Rewrite each of these rows with "screenshot" swapped for "screen capture" and everything else left unchanged. Leave the pictures out of your answer.

Start of LISTED ENTRIES

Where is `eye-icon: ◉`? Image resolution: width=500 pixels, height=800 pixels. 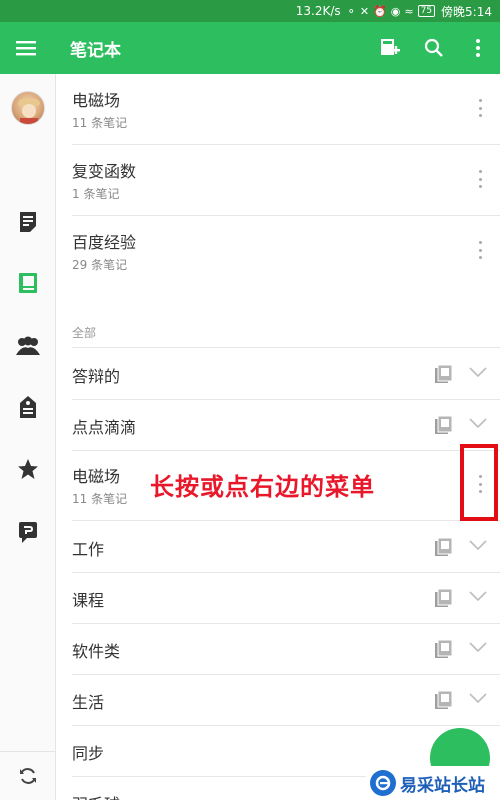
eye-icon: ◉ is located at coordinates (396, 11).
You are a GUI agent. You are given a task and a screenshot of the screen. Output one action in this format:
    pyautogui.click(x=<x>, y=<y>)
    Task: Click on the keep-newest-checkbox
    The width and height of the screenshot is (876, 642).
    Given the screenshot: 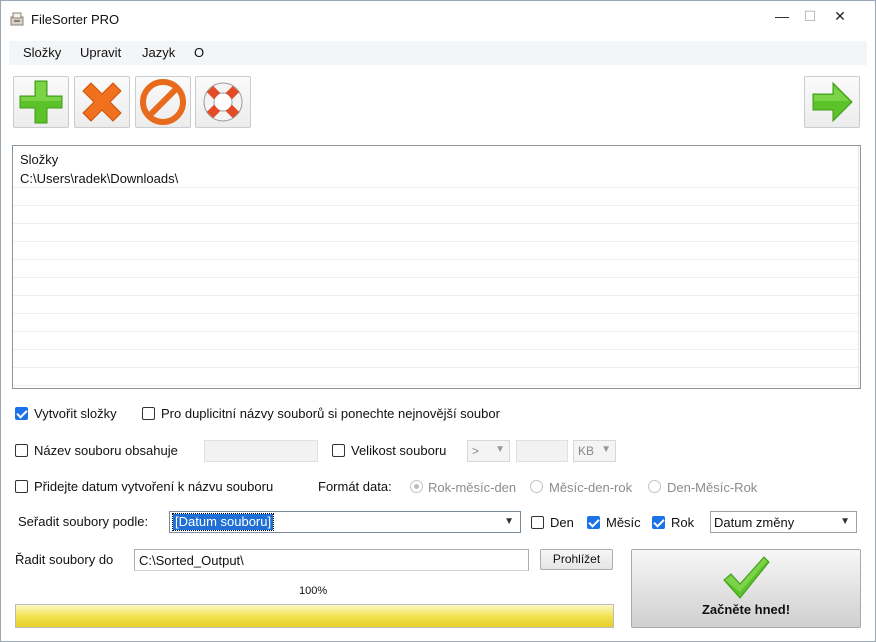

End of LISTED ENTRIES

- RESPONSE TO THIS EXERCISE:
Where is `eye-icon: ◉`? Image resolution: width=500 pixels, height=800 pixels. 
eye-icon: ◉ is located at coordinates (396, 11).
You are a GUI agent. You are given a task and a screen capture of the screen. Output one action in this format:
    pyautogui.click(x=<x>, y=<y>)
    Task: Click on the keep-newest-checkbox
    The width and height of the screen capture is (876, 642).
    Given the screen capture: 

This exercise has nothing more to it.